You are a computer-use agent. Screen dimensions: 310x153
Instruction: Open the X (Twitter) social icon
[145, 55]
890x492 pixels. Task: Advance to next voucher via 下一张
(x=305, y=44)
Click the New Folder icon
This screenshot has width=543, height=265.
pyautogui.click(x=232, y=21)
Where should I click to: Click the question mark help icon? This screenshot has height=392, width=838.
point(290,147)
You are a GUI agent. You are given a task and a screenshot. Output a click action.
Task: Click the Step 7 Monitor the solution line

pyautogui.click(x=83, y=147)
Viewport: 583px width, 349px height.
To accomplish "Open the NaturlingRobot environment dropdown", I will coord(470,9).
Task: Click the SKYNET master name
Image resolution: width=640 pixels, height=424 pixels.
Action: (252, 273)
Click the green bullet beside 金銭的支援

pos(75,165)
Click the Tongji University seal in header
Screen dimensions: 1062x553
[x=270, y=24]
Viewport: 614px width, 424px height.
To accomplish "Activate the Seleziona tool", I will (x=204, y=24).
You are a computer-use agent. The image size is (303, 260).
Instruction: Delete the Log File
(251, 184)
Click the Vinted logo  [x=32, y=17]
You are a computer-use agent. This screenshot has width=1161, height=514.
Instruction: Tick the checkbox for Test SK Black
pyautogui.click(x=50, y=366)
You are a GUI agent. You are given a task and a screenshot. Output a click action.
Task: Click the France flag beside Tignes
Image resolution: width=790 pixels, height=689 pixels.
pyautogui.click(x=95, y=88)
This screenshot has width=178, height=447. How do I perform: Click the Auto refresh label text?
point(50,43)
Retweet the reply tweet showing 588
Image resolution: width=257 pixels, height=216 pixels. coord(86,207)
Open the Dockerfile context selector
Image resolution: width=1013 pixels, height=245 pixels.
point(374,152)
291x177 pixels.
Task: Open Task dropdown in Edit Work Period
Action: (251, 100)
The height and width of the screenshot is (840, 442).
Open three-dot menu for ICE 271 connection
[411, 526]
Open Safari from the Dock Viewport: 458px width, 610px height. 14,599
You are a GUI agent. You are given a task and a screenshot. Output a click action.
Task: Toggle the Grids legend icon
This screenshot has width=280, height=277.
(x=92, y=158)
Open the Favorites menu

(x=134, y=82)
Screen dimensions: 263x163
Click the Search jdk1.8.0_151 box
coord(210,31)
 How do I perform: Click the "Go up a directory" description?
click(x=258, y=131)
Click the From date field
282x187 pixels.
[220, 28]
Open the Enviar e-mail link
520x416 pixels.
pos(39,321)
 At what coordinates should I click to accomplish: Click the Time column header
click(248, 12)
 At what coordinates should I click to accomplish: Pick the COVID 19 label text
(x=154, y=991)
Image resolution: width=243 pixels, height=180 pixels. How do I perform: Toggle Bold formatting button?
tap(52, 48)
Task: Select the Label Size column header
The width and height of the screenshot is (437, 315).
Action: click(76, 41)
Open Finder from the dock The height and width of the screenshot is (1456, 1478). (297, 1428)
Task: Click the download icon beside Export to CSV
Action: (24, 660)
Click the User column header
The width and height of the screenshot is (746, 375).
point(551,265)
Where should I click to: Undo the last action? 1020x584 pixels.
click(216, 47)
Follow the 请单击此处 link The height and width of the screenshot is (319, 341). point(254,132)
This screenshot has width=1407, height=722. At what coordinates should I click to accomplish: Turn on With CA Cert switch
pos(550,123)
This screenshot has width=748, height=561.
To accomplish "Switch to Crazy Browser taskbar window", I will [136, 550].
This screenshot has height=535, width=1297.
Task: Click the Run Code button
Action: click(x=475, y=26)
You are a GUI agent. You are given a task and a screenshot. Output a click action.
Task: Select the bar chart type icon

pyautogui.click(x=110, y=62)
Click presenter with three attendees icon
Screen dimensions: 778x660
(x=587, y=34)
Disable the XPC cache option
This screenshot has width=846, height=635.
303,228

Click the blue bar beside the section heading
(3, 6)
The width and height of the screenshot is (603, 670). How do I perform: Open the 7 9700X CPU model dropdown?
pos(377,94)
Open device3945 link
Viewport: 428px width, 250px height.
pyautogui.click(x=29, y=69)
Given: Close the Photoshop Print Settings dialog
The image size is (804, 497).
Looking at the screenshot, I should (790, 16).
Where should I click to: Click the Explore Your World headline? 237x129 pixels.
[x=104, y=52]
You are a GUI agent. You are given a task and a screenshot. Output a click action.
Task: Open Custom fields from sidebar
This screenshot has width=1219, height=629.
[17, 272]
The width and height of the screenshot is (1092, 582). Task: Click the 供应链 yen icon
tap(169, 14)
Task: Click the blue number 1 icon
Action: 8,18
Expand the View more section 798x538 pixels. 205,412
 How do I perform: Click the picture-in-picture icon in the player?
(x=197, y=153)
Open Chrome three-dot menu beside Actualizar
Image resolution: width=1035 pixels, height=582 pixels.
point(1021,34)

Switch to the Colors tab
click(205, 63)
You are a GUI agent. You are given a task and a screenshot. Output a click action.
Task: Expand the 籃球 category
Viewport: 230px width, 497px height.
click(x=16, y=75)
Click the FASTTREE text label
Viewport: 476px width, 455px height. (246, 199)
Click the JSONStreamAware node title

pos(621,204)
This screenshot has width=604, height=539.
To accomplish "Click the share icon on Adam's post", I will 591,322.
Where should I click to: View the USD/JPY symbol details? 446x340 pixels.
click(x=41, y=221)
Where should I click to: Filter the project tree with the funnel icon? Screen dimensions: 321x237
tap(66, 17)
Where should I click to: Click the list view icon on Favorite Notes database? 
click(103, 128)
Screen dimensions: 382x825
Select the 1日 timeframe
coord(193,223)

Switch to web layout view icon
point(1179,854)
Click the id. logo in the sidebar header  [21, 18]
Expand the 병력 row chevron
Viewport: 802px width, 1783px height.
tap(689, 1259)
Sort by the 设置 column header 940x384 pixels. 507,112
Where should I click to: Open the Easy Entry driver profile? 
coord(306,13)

------

Problem requirements: Pull out every line in the listing above that contains the word "dimensions", and copy each one out.

Solution:
You are a computer-use agent. Screen dimensions: 310x153
Screen dimensions: 1062x553
Screen dimensions: 263x163
Screen dimensions: 778x660
Where should I click to: Filter the project tree with the funnel icon? Screen dimensions: 321x237
Screen dimensions: 382x825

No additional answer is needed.